## Problem statement
Pull out every line of the records that contains the string "icon", matching case exactly.

## Given entries
^^^^^^^^^^^^^^^^
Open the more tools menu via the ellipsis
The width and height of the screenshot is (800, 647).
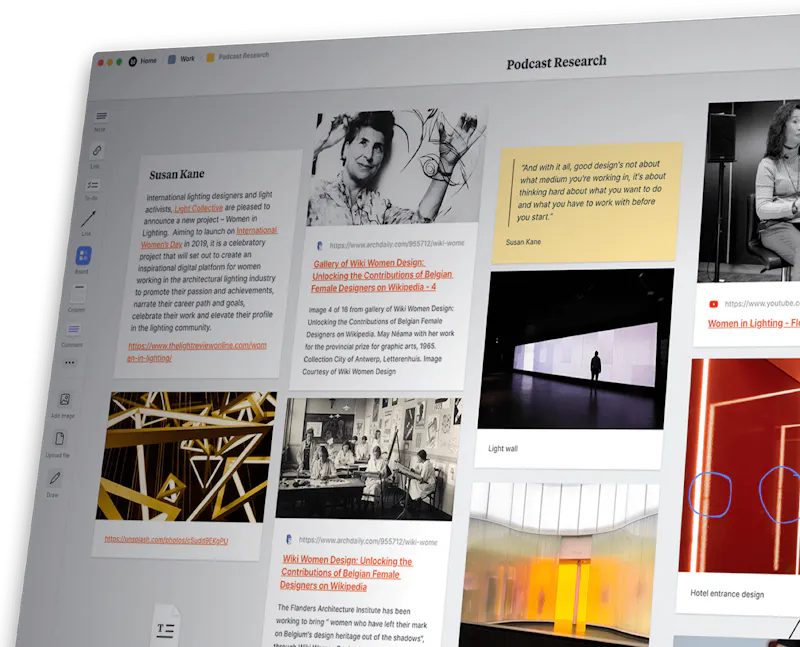[x=69, y=362]

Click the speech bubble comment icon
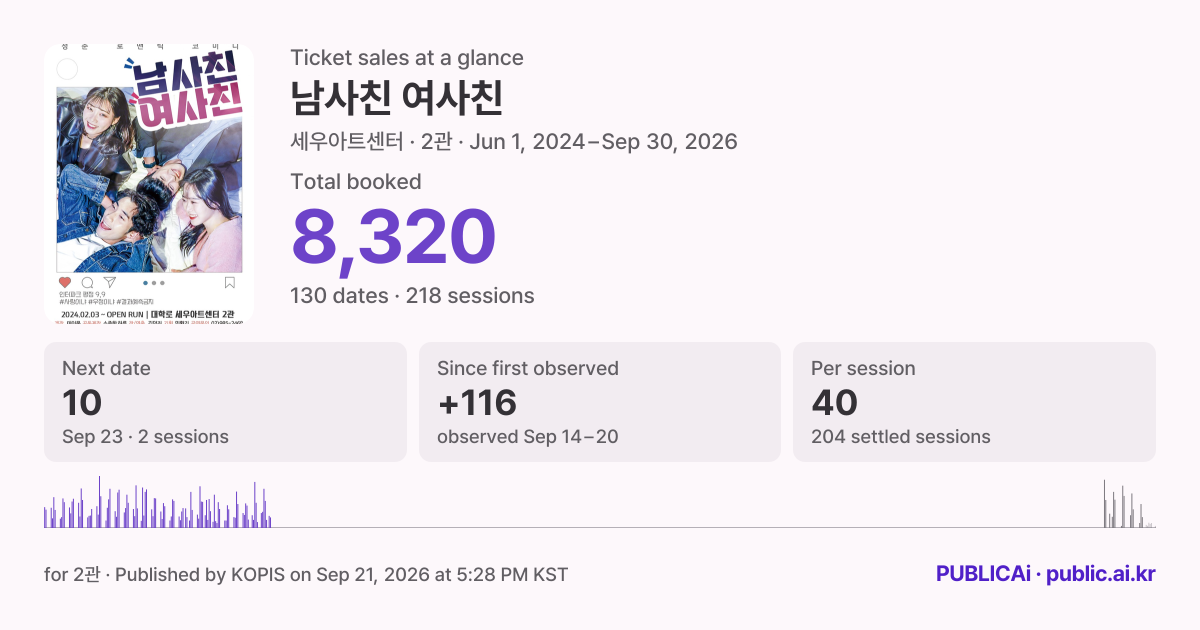click(88, 283)
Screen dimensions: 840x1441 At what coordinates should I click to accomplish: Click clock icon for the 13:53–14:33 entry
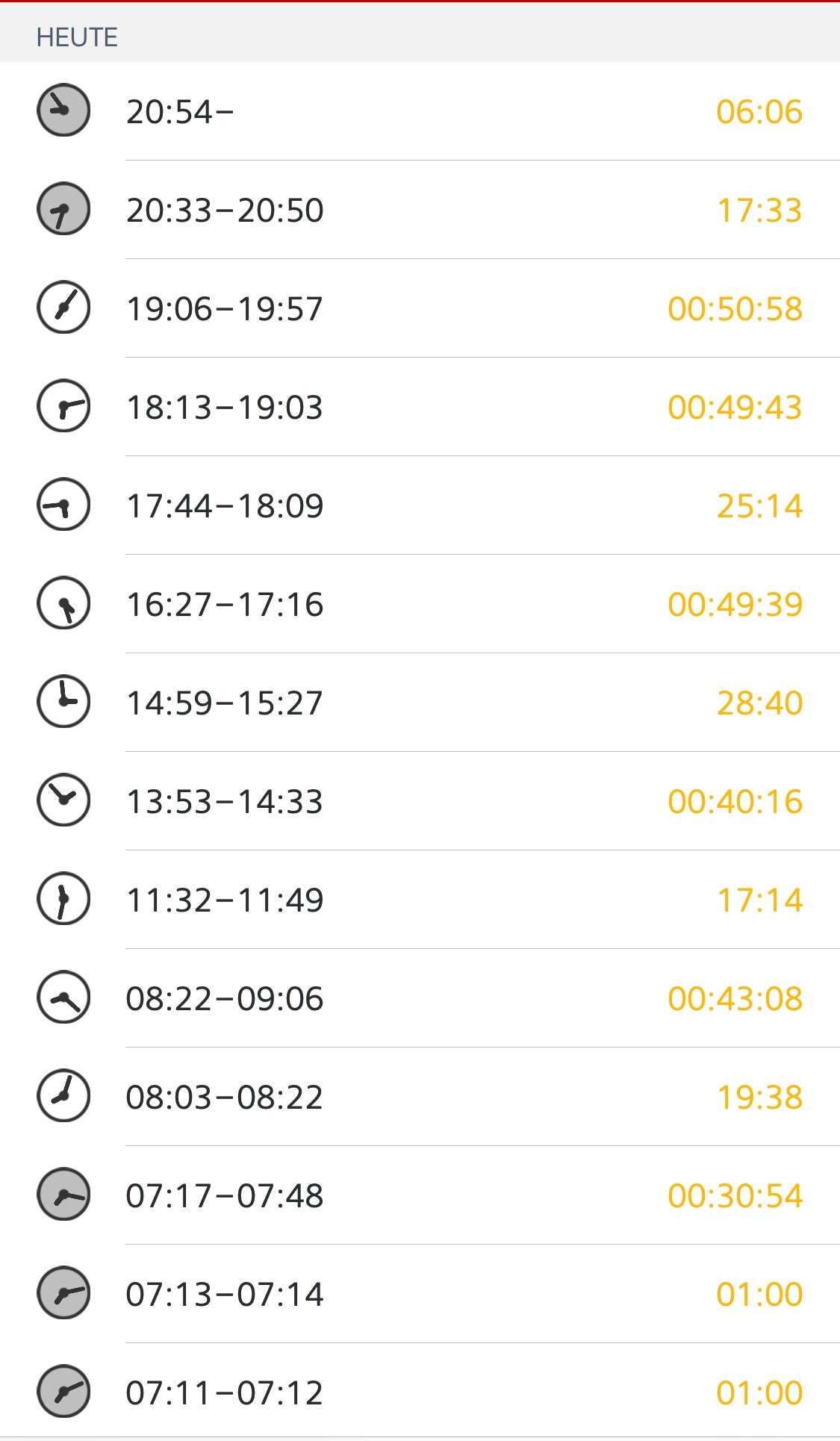63,800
^^^^^^^^^^^^^^^^
## The response
Click the speech bubble comment icon
Screen dimensions: 840x1441 At what coordinates should I click to accomplish: Click clock icon for the 13:53–14:33 entry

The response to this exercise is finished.